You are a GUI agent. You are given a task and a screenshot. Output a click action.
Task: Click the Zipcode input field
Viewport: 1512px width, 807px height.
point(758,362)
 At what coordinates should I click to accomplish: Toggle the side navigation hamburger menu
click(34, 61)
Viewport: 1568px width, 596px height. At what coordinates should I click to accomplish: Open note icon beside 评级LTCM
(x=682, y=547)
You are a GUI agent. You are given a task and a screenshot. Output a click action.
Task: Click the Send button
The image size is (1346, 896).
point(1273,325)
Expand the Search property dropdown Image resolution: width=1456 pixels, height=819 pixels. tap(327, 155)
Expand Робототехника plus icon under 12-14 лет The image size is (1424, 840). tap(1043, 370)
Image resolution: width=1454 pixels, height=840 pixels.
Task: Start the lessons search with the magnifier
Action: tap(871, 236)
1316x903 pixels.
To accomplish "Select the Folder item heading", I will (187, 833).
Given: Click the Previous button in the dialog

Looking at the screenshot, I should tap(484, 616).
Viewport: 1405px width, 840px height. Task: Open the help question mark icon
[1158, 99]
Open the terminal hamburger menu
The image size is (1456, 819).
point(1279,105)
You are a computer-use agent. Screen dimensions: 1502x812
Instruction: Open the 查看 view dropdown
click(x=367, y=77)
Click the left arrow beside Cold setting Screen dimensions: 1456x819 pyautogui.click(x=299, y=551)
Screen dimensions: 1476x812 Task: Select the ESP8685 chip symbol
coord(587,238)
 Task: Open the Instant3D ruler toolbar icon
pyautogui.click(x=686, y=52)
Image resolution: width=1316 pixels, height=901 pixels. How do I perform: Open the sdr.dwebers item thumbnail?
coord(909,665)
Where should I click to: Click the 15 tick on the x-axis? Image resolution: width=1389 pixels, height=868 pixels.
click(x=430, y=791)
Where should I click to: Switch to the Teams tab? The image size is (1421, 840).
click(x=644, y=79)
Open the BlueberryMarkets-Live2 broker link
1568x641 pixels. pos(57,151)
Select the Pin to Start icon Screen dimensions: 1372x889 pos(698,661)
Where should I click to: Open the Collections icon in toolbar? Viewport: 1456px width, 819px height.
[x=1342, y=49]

- - - - - - -

▶ **Instructions for the task**: Line by line, retype the entire listing exactly.

▶ **Output**:
You are a GUI agent. You are given a task and a screenshot. Output a click action.
Task: Click the Zipcode input field
Viewport: 1512px width, 807px height.
point(758,362)
 At what coordinates should I click to accomplish: Toggle the side navigation hamburger menu
click(34, 61)
Viewport: 1568px width, 596px height. At what coordinates should I click to accomplish: Open note icon beside 评级LTCM
(x=682, y=547)
You are a GUI agent. You are given a task and a screenshot. Output a click action.
Task: Click the Send button
The image size is (1346, 896).
point(1273,325)
Expand the Search property dropdown Image resolution: width=1456 pixels, height=819 pixels. tap(327, 155)
Expand Робототехника plus icon under 12-14 лет The image size is (1424, 840). tap(1043, 370)
Image resolution: width=1454 pixels, height=840 pixels.
Task: Start the lessons search with the magnifier
Action: tap(871, 236)
1316x903 pixels.
To accomplish "Select the Folder item heading", I will (187, 833).
Given: Click the Previous button in the dialog

Looking at the screenshot, I should tap(484, 616).
Viewport: 1405px width, 840px height. Task: Open the help question mark icon
[1158, 99]
Open the terminal hamburger menu
The image size is (1456, 819).
point(1279,105)
You are a computer-use agent. Screen dimensions: 1502x812
Instruction: Open the 查看 view dropdown
click(x=367, y=77)
Click the left arrow beside Cold setting Screen dimensions: 1456x819 pyautogui.click(x=299, y=551)
Screen dimensions: 1476x812 Task: Select the ESP8685 chip symbol
coord(587,238)
 Task: Open the Instant3D ruler toolbar icon
pyautogui.click(x=686, y=52)
Image resolution: width=1316 pixels, height=901 pixels. How do I perform: Open the sdr.dwebers item thumbnail?
coord(909,665)
Where should I click to: Click the 15 tick on the x-axis? Image resolution: width=1389 pixels, height=868 pixels.
click(x=430, y=791)
Where should I click to: Switch to the Teams tab? The image size is (1421, 840).
click(x=644, y=79)
Open the BlueberryMarkets-Live2 broker link
1568x641 pixels. pos(57,151)
Select the Pin to Start icon Screen dimensions: 1372x889 pos(698,661)
Where should I click to: Open the Collections icon in toolbar? Viewport: 1456px width, 819px height.
[x=1342, y=49]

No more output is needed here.